L’anno pastorale è invece, lo ripeto, il cammino di discepoli innamorati di Cristo che imparano a seguirlo sulla via del servizio, per raggiungere ogni uomo e donna e invitarli al banchetto delle nozze dell’Agnello. Significativamente, il motto della giornata missionaria che si celebra stasera e domani è: «Andate e invitate al banchetto tutti». Sì. L’anno pastorale e ogni attività pastorale, come ogni carisma, ogni servizio, ogni impegno nella parrocchia, deve avere come fine questo: imparare ad essere come il Signore servi che invitano tutti al banchetto della gioia, dell’amore vero, della fraternità, della pace, della vita eterna.

Mi permetto di insistere sul servizio perché è la cifra del nostro impegno nella chiesa e nel mondo.
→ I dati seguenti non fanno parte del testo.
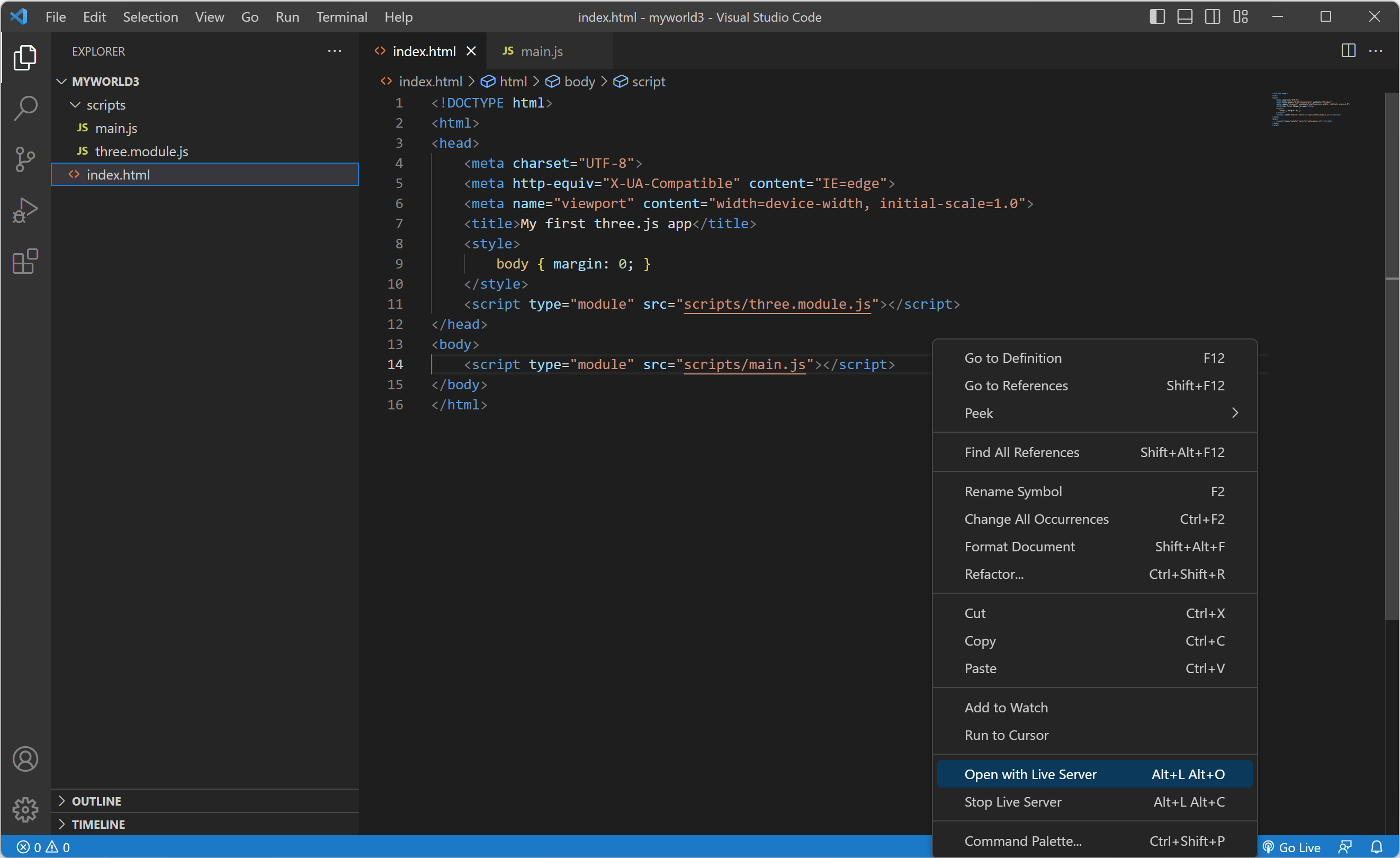Toggle Secondary Side Bar layout button
This screenshot has height=858, width=1400.
coord(1212,17)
Qualche volta purtroppo, nelle nostre comunità capita che lo stile e la mentalità del servizio, vengano soppiantati da piccoli recinti di potere. La tentazione del potere può esserci nei ministri sacri ma anche nei laici che operano in parrocchia. Piccoli poteri, anche meschini direi, che a volte si autodifendono duramente e incrostano le parrocchie chiudendo di fatto la porta agli altri. Questo accade quando non ci si sa mettere da parte o si mantengono ruoli e compiti per anni e anni; quando si vuole condizionare la vita della parrocchia; quando i “nuovi” o i giovani vengono visti con diffidenza e si sottopongono alla dura legge del “qui si è sempre fatto così”. Quando però il servizio diventa il recinto di un pur piccolo potere, la comunità si frantuma, inaridisce e finisce per non essere più attrattiva.

Qui, dunque – e termino – la pagina evangelica di oggi dovremmo averla sempre sotto gli occhi: la richiesta di Giacomo e Giovanni è la richiesta di potere e onore; come dice il testo, la loro richiesta indigna gli altri apostoli, marca cioè una frattura nel gruppo.
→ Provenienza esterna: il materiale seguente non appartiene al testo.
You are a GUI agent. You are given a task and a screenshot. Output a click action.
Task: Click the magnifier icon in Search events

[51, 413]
Ma noi non vogliamo che questo accada. La parola di Cristo che vogliamo portarci via stasera, all’inizio del nuovo anno pastorale, 50° della Missão Pistoia e giornata missionaria mondiale è quella con cui egli redarguisce i suoi: «Fra voi non sia come nel mondo: il più grande sia il più piccolo e lo “schiavo” di tutti».